Most Healthcare Breaches Tied to Lost or Stolen Devices, Report Finds

Hackers are not to blame as much as some might assume when it comes to the security of the healthcare industry.

According to an analysis by security firm Bitglass of healthcare data breaches from the past three years, 68 percent of the breaches since 2010 occurred because devices or files were lost or stolen, while only 23 percent were due to hacking. In the breaches analyzed, 48 percent of the incidents involved a laptop, mobile device or desktop.

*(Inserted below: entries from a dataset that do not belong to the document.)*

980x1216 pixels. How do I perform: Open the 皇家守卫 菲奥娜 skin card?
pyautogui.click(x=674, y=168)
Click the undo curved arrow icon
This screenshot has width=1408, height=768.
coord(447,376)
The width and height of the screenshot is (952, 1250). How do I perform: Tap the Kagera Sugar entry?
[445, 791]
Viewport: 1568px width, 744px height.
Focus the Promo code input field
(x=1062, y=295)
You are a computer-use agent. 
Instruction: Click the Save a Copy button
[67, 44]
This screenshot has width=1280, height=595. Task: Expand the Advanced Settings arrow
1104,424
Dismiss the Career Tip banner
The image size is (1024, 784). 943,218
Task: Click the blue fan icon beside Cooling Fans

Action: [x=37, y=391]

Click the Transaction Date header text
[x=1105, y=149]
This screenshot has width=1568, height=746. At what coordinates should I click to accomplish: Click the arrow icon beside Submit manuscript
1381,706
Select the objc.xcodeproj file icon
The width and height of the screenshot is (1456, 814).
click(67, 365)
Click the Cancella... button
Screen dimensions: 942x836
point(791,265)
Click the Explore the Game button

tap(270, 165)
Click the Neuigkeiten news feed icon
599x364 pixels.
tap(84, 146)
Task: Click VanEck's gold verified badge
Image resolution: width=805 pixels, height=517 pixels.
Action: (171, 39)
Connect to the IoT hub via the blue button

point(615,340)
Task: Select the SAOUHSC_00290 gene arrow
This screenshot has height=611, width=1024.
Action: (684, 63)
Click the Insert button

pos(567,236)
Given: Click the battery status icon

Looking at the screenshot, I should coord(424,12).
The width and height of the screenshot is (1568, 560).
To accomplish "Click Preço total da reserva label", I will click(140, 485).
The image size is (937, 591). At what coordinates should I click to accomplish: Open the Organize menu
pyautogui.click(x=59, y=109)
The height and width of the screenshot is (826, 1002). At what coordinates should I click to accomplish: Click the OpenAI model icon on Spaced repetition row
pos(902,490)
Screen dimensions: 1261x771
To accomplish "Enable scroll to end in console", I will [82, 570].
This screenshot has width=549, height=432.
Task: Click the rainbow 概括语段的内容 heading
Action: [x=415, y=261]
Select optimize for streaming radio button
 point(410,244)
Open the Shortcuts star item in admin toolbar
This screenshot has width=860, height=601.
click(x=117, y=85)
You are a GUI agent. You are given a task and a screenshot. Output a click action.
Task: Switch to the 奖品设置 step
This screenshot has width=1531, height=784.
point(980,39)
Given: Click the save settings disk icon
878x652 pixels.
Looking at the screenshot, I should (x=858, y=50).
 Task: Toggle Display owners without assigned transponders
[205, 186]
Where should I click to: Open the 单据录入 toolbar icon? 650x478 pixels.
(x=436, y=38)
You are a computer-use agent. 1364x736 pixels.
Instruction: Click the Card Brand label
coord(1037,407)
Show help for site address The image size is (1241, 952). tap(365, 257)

“Nearly half of all data breaches reported in the U.S. are healthcare related,” said Nat Kausik, CEO of Bitglass, in a statement. “While major hacking events more commonly make headlines, our research shows that unprotected data on lost or stolen devices represents the majority of breach activity in healthcare. Some of these devices contain hundreds of thousands of records. This reaffirms the need for healthcare organizations to reevaluate their security and compliance strategies.”

The findings come from analyzing data on the United States Department of Health and Human Services’ “The Wall of Shame,” a database of breach disclosures required as part of the Health Insurance Portability and Accountability Act (HIPAA). Just four percent of breaches accounted for 80 percent of total records compromised. Of the 100,000 record and above mega-breaches, some 78 percent of the compromised records were the result of loss or theft, according to the Bitglass report.

The company recommends healthcare organizations focus on securing sensitive data as opposed to devices.

“The credit card industry’s efforts to adopt chip-and-PIN technology will further devalue stolen credit-card information, making healthcare data an even more attractive target for hackers,” said Rich Campagna, vice president of products at Bitglass, in a statement. “And unlike credit cards, which limit personal liability for fraudulent transactions, there are no such protections in place for victims of healthcare fraud.”